Summary: You can analyze the relationship between two numerical columns in your dataset by asking asking does x relate to y.
In AnswerDock, you can analyze the correlation between variables easily by asking a question. For example, let’s say we have a dataset of of customers containing age groups and charges. If you are wondering whether older customers are paying higher than younger ones , you can easily verify this by asking:
- How does Age correlate with charges?
Using Natural Language Processing, AnswerDock will identify the above question as a regression analysis between two numerical variables, and present the answer, both in visual and written text:
In the above scatter chart, the age is on the X axis and the charges is on the Y axis. A trend line is drawn to show the correlation, its clear that there is a positive correlation between age and charges. The answer info icon presents more information as follows:
- Slope of the trend line: This is how much does the y axis change for every unit change in x axis. This shows that as the customer age increases by one year, the charges increase by 257 on average
- Correlation coefficient (r): This is a measure of linear association between two columns or variables. Values of this correlation coefficient are always between -1 and +1. The higher the coefficient (whether above or below zero), the stronger the positive or negative correlation. A coefficient of +1 means there is perfect positive association between the variables, and a coefficient or -1 means there is a perfect negative correlation. In our example above, the coefficient is 0.299.
- R-squared (r2): This is a statistical measure of how close the data are to the fitted regression or trend line. The value will range between 0 and 1. The higher the value is, the more the model explains the variability of the y axis column data around its mean. In our example, the measure shows how the linear regression model explains the variability of charges based on the customer age.
- T value: This represents the r coefficient (explained above) divided by its standard error (an estimate of the standard deviation of the coefficient, the amount it varies across cases). The T value is important as it is used to determine whether the correlation is statistically significant or not. If the Correlation is not significant, AnswerDock would return an answer stating so.
- Sample Size (N): The number of records in your dataset that were included in the analysis. Note that the scatter chart can only fit 5000 points. So the sample size (n) can be as high as a million records, but the chart visualization will be limited to 5000.
Asking the Question in Multiple Variations
As in the case for other questions, you do not need to memorize a specific wording or sentence to ask about the correlation, AnswerDock’s NLP engine is able to understand the different variations of your question. For example, AnswerDock will also understand the below questions:
- How does Age impact Charges?
- Does Age drive Charges?
- Whats the relation between Age and charges?
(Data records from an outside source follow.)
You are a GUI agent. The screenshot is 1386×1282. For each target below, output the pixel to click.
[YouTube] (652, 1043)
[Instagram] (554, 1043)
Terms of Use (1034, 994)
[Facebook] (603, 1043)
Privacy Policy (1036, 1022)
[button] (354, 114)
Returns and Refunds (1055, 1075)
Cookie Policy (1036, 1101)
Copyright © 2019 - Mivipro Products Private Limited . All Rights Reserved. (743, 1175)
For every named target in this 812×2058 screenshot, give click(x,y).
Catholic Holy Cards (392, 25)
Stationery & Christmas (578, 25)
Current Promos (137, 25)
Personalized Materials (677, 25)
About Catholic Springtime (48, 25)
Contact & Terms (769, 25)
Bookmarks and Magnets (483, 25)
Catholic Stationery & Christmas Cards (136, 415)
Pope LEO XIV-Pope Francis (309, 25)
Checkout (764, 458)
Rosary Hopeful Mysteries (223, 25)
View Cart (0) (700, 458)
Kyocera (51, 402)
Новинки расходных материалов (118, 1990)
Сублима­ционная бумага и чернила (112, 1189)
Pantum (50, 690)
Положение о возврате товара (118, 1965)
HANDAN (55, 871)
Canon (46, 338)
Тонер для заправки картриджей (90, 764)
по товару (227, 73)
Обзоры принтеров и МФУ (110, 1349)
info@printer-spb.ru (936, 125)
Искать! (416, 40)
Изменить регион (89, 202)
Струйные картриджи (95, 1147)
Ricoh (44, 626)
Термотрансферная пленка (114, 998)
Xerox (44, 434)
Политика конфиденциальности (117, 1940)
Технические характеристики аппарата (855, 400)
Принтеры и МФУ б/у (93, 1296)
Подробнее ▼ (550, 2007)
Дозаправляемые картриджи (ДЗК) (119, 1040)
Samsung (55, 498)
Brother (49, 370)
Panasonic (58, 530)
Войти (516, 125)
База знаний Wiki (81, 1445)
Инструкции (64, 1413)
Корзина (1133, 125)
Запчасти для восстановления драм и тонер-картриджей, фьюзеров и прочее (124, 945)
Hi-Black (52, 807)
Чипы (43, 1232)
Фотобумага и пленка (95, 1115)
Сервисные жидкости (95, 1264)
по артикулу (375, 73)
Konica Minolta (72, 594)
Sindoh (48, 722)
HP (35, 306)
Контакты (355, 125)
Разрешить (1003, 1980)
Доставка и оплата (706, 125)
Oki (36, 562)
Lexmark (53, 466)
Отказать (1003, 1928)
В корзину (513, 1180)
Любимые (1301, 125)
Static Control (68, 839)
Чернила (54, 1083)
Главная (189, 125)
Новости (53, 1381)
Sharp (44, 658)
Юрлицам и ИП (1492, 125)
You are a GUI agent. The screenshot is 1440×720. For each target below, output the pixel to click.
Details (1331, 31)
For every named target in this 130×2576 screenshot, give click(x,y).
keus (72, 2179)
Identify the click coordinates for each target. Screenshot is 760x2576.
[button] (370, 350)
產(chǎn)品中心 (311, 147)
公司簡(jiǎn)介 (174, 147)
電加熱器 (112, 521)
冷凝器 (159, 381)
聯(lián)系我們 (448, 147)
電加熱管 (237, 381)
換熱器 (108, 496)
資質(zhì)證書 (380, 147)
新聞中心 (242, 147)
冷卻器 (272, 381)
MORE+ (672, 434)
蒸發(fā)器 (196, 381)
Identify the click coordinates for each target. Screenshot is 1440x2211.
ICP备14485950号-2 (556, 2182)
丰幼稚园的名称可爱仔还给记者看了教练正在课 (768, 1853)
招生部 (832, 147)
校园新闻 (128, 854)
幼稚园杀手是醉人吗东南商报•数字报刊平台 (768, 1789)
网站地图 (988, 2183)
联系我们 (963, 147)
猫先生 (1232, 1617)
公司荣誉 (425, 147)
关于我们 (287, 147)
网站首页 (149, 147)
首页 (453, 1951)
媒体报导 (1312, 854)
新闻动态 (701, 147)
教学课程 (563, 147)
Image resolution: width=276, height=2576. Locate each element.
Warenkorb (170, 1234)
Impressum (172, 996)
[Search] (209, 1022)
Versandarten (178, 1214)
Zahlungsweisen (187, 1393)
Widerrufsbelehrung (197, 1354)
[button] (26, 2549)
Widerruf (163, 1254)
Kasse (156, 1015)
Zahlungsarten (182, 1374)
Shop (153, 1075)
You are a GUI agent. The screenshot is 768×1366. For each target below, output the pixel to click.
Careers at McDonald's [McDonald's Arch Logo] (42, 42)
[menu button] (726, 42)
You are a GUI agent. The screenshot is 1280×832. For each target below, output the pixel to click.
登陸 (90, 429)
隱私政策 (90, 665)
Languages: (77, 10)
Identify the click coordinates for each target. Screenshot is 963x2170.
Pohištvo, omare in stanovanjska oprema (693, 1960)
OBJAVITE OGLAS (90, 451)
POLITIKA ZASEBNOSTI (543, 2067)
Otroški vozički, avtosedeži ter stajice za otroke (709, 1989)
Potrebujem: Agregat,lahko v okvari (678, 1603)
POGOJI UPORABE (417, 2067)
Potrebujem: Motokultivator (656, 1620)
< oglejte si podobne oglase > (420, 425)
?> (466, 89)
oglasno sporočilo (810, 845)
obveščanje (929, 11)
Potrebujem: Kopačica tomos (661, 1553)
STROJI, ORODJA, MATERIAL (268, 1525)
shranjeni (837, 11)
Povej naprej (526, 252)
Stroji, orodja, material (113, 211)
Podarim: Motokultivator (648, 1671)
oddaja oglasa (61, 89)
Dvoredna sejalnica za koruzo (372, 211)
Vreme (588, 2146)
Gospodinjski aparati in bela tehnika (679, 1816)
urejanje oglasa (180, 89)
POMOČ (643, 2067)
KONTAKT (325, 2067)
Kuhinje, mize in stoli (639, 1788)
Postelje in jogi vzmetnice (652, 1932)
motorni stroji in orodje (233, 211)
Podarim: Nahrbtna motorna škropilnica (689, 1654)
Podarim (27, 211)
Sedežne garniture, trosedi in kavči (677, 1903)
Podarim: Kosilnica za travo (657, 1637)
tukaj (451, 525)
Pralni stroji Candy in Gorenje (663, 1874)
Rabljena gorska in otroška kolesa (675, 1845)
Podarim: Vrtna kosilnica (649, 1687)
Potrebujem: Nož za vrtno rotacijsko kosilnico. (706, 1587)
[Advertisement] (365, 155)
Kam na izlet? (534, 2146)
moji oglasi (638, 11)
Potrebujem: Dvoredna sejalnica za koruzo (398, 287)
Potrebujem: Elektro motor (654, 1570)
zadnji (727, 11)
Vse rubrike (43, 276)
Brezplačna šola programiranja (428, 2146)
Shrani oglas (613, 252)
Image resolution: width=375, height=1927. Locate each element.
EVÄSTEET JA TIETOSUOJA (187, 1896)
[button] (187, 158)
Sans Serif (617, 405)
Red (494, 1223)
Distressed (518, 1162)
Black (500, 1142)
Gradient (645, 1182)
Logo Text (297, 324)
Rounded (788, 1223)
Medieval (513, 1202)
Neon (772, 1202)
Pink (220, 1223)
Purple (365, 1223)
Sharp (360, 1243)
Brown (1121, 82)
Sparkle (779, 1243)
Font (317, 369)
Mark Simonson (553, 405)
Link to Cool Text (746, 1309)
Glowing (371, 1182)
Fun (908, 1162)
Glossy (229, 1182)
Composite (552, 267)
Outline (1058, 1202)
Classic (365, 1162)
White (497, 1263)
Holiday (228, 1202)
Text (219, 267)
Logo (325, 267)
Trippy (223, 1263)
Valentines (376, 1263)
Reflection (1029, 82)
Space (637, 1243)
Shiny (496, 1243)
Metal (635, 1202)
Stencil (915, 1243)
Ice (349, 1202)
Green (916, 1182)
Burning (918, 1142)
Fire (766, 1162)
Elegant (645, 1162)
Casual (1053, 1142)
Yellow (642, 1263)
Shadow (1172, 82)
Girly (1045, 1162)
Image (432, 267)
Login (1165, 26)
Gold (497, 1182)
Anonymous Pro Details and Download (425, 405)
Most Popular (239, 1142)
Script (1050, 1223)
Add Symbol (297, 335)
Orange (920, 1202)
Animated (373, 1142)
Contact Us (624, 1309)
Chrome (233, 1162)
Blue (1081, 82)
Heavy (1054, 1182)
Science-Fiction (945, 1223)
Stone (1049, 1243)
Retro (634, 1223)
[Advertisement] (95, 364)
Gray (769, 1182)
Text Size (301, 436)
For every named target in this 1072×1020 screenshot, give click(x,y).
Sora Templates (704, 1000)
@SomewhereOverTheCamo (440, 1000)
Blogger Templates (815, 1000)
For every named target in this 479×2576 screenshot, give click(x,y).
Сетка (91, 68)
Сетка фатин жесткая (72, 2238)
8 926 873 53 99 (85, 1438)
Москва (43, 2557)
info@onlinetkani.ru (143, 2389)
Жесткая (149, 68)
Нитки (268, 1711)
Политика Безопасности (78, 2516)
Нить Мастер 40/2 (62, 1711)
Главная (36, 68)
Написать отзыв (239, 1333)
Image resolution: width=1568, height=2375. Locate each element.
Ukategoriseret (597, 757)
Note that the above questions are different than simply asking:
- Age vs Charges?
In the first case, you are asking specifically about the relation between the two columns, and AnswerDock will measure the correlation and all the other related statistical coefficients to determine the answer. In the second case, the question will just generate a scatter chart of age vs charges.
Applying Data Filtering Criteria
- How does Age correlate with charges 2018?
- How does Age correlate with charges for male customers?
- How does Age correlate with charges MonthlyIncome>2000?
Limitations on correlation analysis
At this stage, AnswerDock does not support comparison keywords with regression analysis. The following questions are not supported:
- How does Age correlate with charges Male vs Female?
In order to do the above, you would need to run two separate analysis:
- How does Age correlate with charges Male?
- How does Age correlate with charges Female?